# Getting Started with Fine-Tuning Hibiki - 2B

This notebook is an example of how to LoRA finetune Hibiki 2B. Recommended GPU is **A100 GPU**.

Check out `moshi-finetune` Github repo to learn more: https://github.com/kyutai-labs/moshi-finetune/


## Setup

Clone the `hibiki-finetune` repo from my profile `imrnh`:


In [None]:
# Clone the repository
!git clone https://github.com/imrnh/hibiki-finetune.git

# Copy files to current directory (./)
!cp -r hibiki-finetune/* ./
!rm -rf hibiki-finetune

# Install deps
%pip install -e ./

In [2]:
from pathlib import Path
from huggingface_hub import snapshot_download
import os
import json
import yaml

os.environ["CUDA_DEVICE_ORDER"] = "PCI_BUS_ID"
os.environ["CUDA_VISIBLE_DEVICES"] = "0"

## Prepare dataset


In [None]:
# Download the dataset
Path("data/dailytalkm").mkdir(parents=True, exist_ok=True)
local_dir = snapshot_download("kyutai/DailyTalkContiguous", repo_type="dataset", local_dir="data/dailytalkm")

In [5]:
# Paths
data_stereo_folder = "data/dailytalkm/data_stereo"
original_jsonl = "data/dailytalkm/dailytalk.jsonl"
output_jsonl = "data/dailytalkm/dailytalk_m.jsonl"

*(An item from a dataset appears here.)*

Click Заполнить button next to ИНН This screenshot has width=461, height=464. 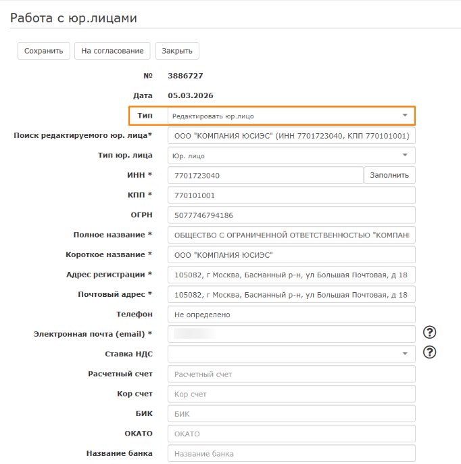[x=389, y=175]
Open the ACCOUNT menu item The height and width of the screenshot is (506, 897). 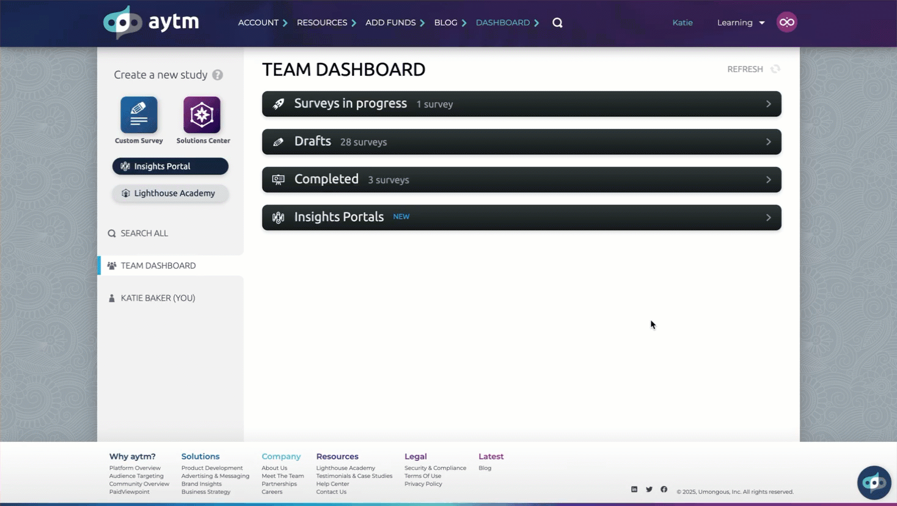258,23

# Get available indexes from data_stereo
available_indexes = set()
for f in os.listdir(data_stereo_folder):
    if f.endswith(".wav"):
        idx = os.path.splitext(f)[0]
        if idx.isdigit():
            available_indexes.add(idx)

# Read original jsonl and filter
with open(original_jsonl, "r") as infile, open(output_jsonl, "w") as outfile:
    for line in infile:
        data = json.loads(line)
        # Extract index from path, e.g., "data_stereo/0.wav" -> "0"
        file_index = os.path.splitext(os.path.basename(data["path"]))[0]
        if file_index in available_indexes:
            outfile.write(json.dumps(data) + "\n")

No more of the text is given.